SNMP is more prevalent than you might think, it is present and unsecured in many firewalls, routers, and printers.
So I used to be the lead sysadmin for the largest profit-center dept at one of the most well known universities. I left due to pressure to degrade security of the network for credit card processing and cash registers. It wasn't a protest as much as wanting to keep some appearance of integrity.
On the plus side, the institution managed to deploy departmental firewalls and take Joe Sixpack's and Sally Sue's business desktops and servers off public IPs. If you wonder how many seconds it take to infect an unpatched windows box desktop, it's other the order of 60 s +- 25%. Yes, the desktop staff intentionally tried a few times just for kicks.
It's a cracker's paradise.... fast links and there are like 2 semi-security people. But their duties and tasks are so diffuse, it's almost impossible to catch anything except boxes.
Their organizational resistance even pushed away a couple of brilliant people you might have ran into at hope|ccc|bh.... Instituting a security officer and listening to them + letting them reach out to teach, influence are two different things.

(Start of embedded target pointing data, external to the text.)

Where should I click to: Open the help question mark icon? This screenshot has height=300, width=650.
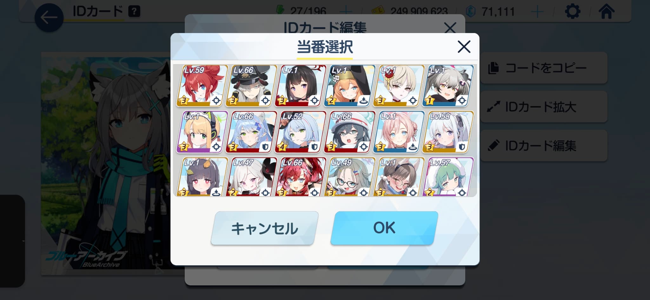[134, 12]
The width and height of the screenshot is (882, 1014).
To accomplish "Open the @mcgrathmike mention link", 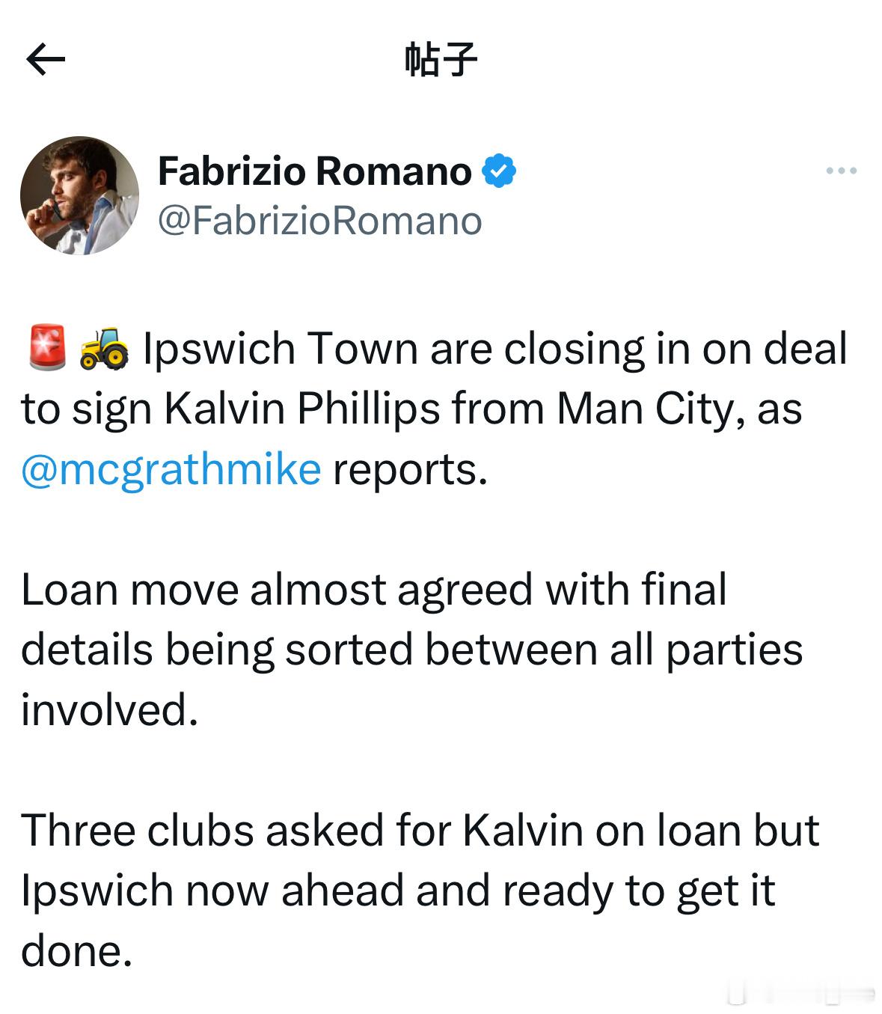I will click(x=171, y=469).
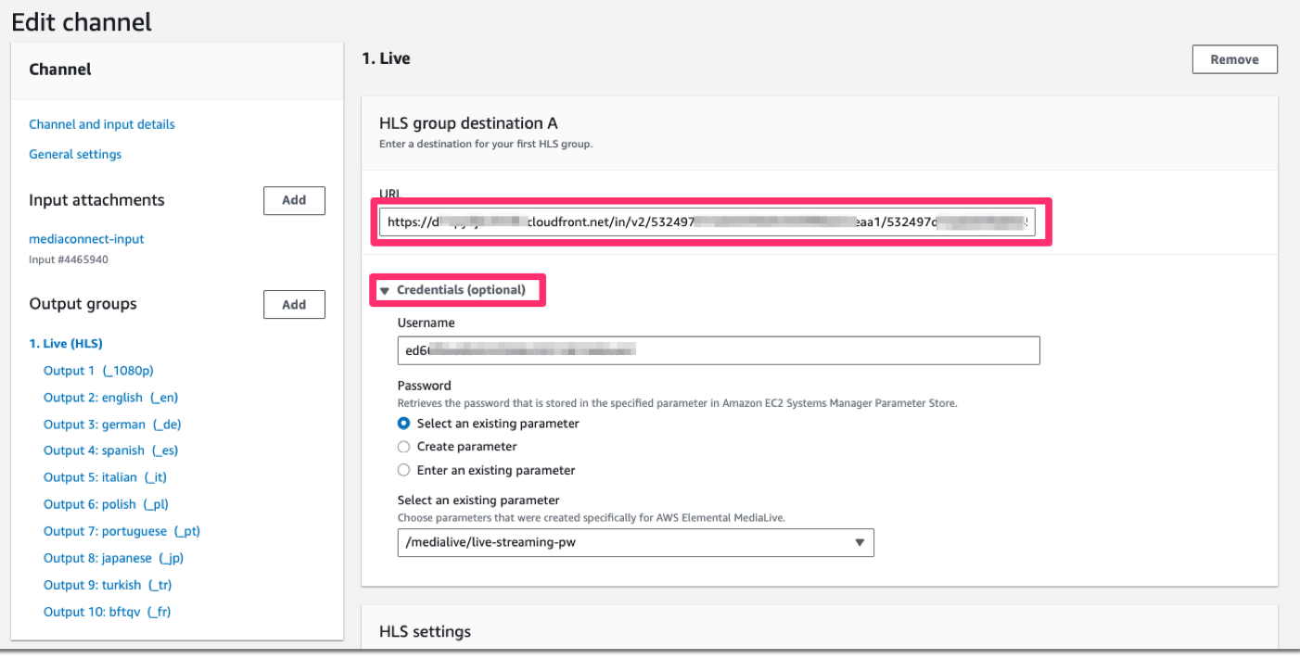Add a new output group
This screenshot has width=1300, height=659.
pos(294,304)
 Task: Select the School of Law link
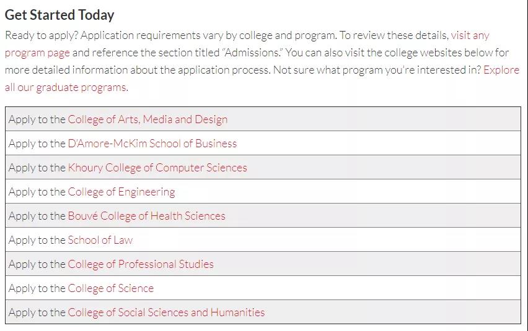[100, 240]
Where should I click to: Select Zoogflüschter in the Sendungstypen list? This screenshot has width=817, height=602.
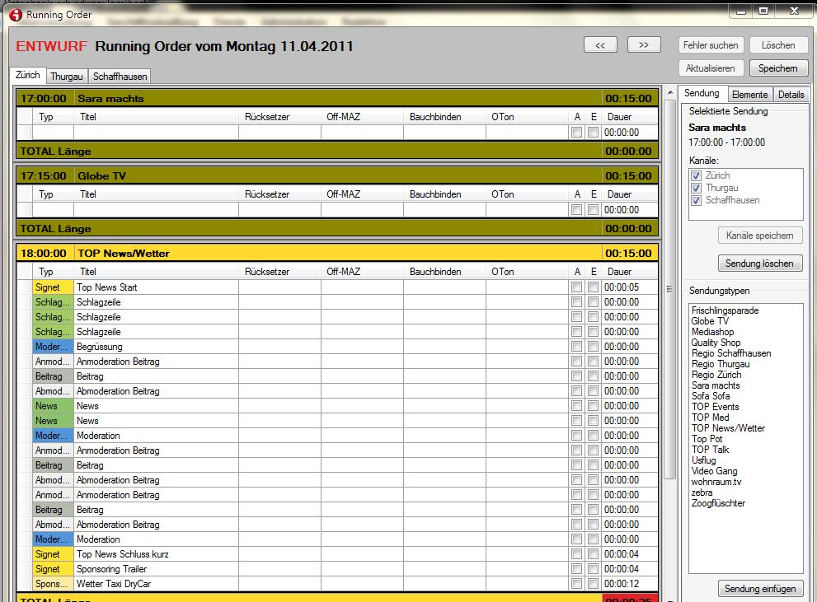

Really fed up with tech journalism these days assuming that nobody has quite finished the first few chapters of the "Networking for Dummies" book. Massive gap in the market for informed quality tech journalism.
First, and most importantly, they suffered many hours of downtime to many sites hosted on their service, including their own web page, and still to this day have not tweeted or given any public statement about the incident. A lot of Googling got me some responses to customers who complained in private with weak justification about it being their upstream provider's problem and not theirs. The fact that they now estimate that it was 28GBit/s in traffic makes me even less trusting of their service, given that much larger DDOSes are flying around.
If anyone has any other services that are competitive, other than Cloudflare, I'd be interested in hearing about them out of curiosity. It seems there should be more than one company that can do this well.